- **Instructions for the task**: Put the records into a Markdown table with the columns Row and Record line. Begin at the line that has "This screenshot has height=515, width=860.", stop after the last line of the records, skip blank lines, and leave out the pictures.

- **The records**:

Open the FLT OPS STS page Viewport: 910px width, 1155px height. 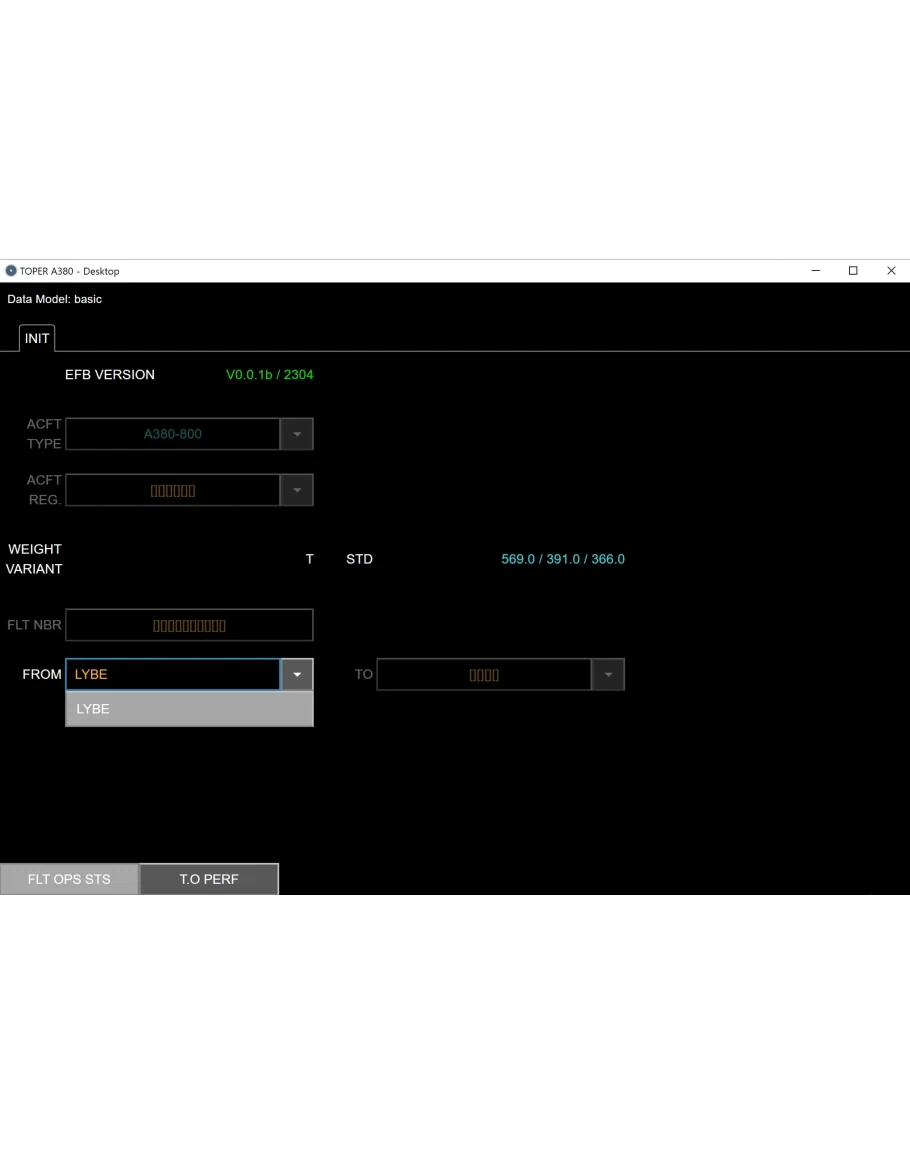pos(69,879)
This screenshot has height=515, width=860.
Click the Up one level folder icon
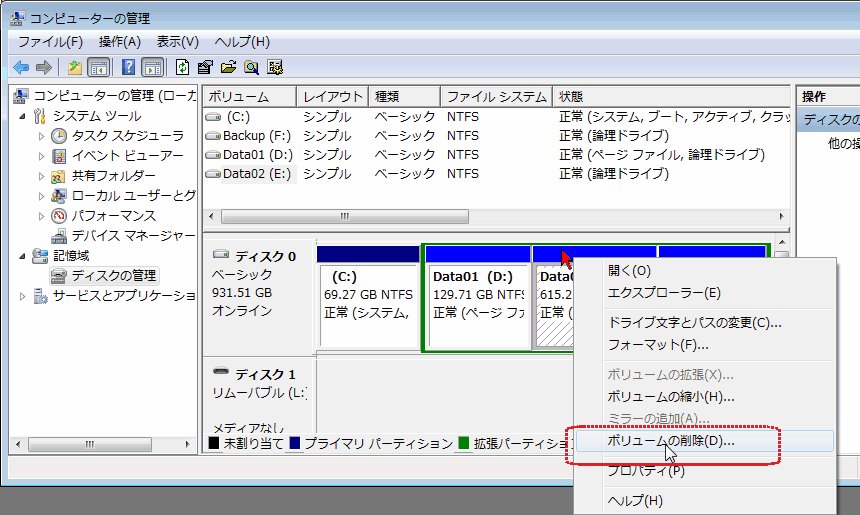click(x=74, y=68)
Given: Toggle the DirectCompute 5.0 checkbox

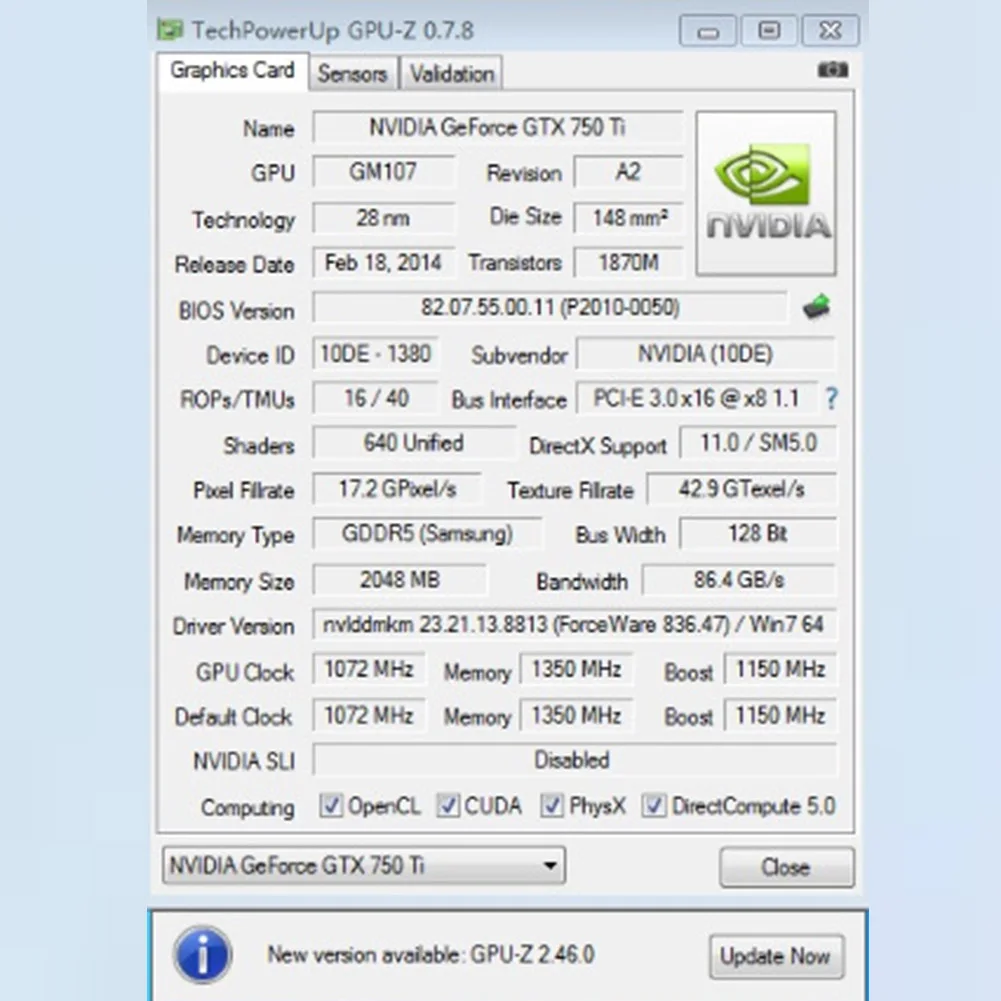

- **The response**:
| Row | Record line |
|---|---|
| 1 | This screenshot has height=515, width=860. |
| 2 | Click the Up one level folder icon |
| 3 | click(x=74, y=68) |
| 4 | Given: Toggle the DirectCompute 5.0 checkbox |